» Problem details: Lines from the one containing "The image size is (1579, 776)." through the final line of the records below are needed, copied exactly, with no pictures.

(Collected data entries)
----

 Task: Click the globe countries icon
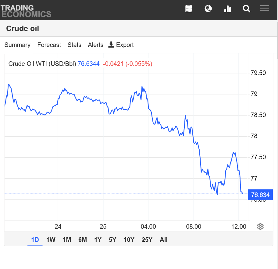click(208, 9)
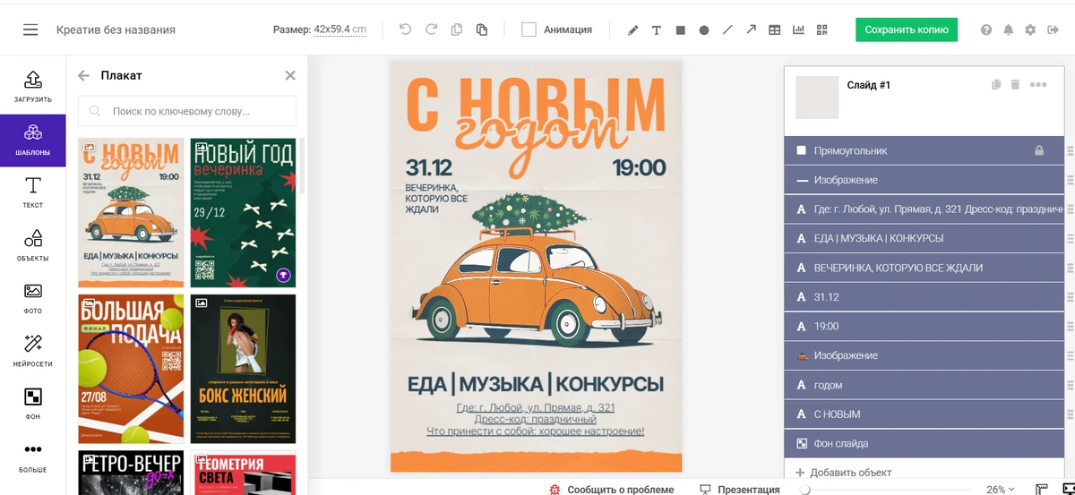Click Сообщить о проблеме link

click(619, 490)
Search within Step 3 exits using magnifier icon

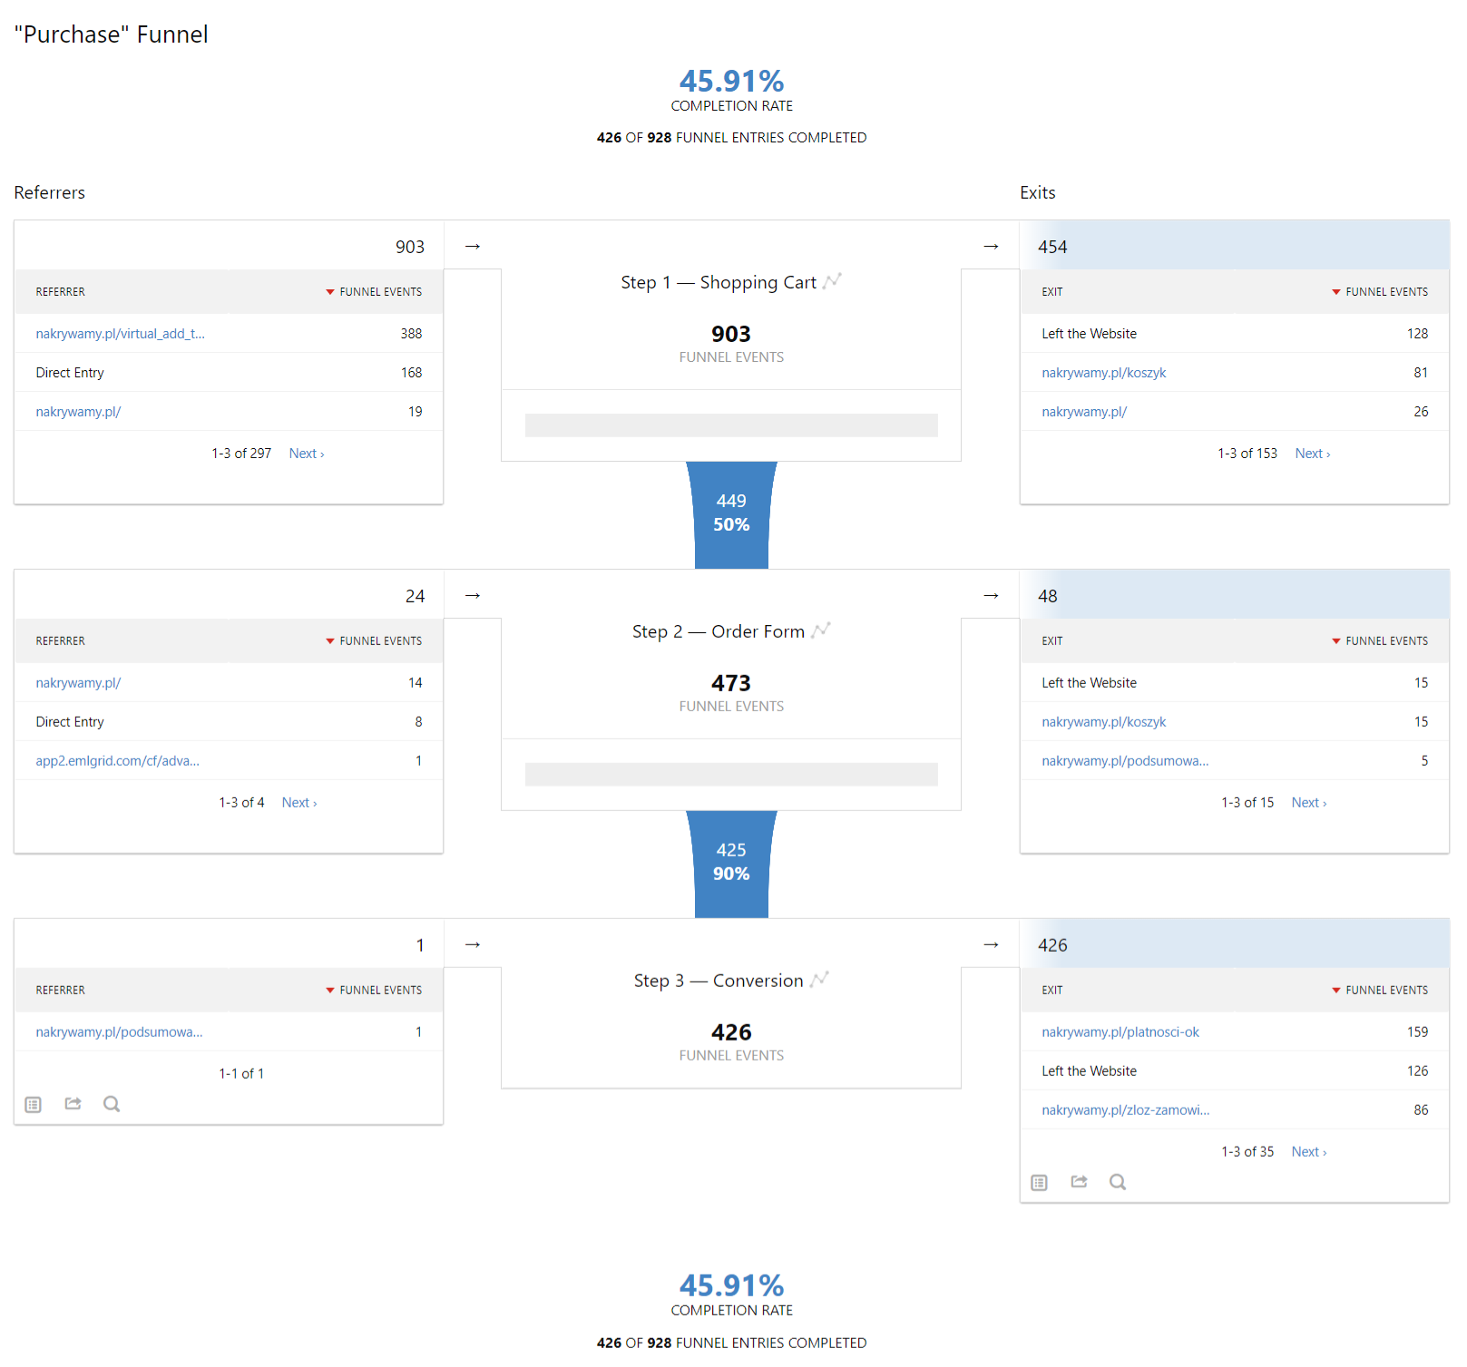tap(1118, 1182)
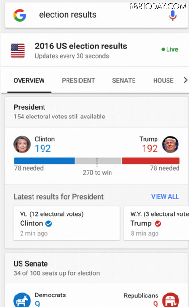
Task: Open the Vt. 12 electoral votes card
Action: coord(67,223)
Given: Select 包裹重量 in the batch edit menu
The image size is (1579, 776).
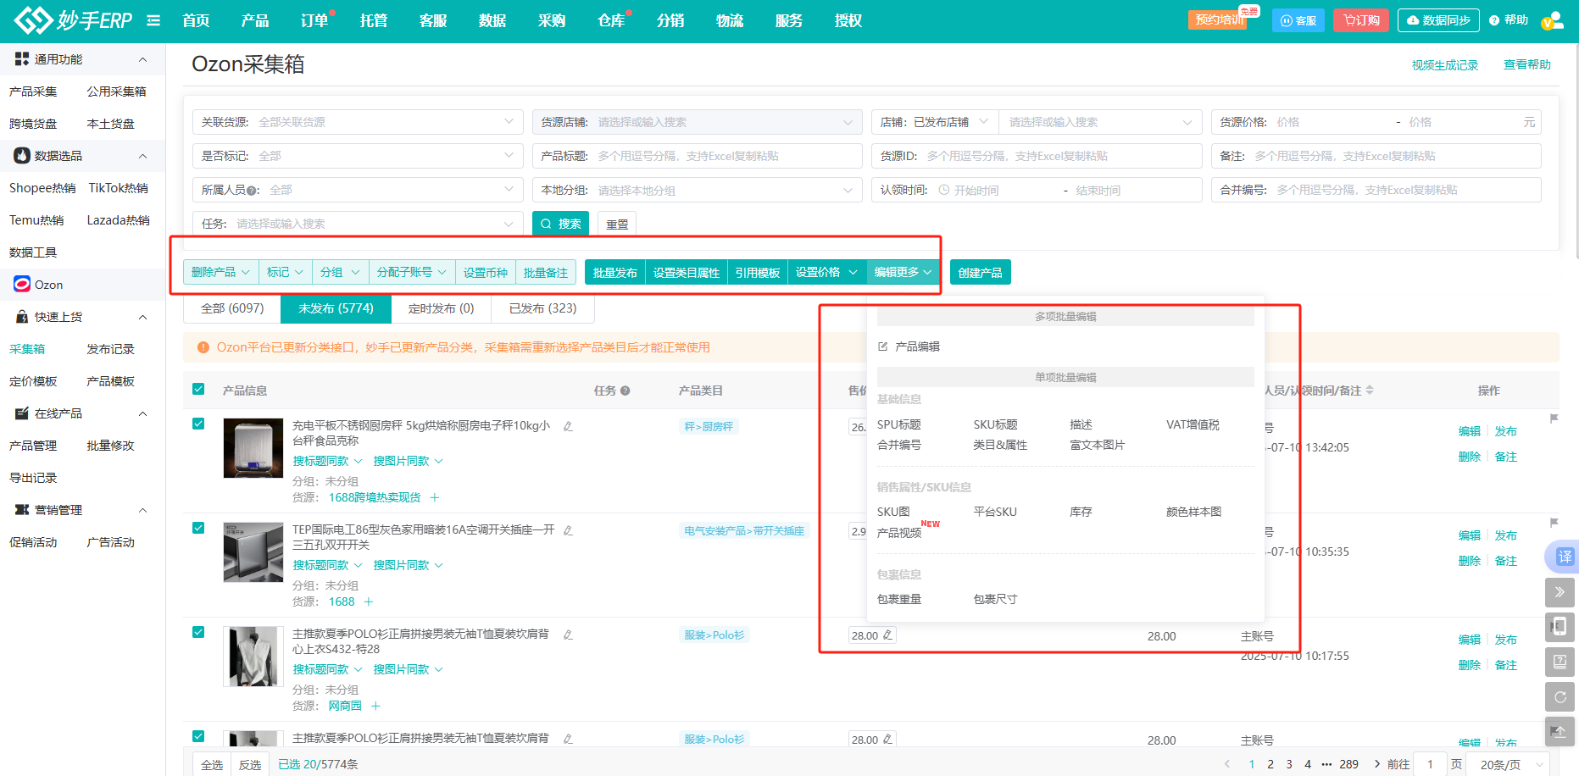Looking at the screenshot, I should [899, 599].
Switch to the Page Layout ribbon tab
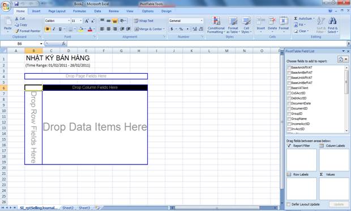 57,11
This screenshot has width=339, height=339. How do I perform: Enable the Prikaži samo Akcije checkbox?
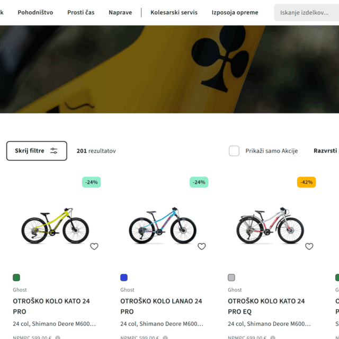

----

» Completed exercise:
The image size is (1579, 776).
Looking at the screenshot, I should [899, 599].
Switch to the Page Layout ribbon tab
 57,11
This screenshot has width=339, height=339. How do I perform: Enable the Prikaži samo Akcije checkbox?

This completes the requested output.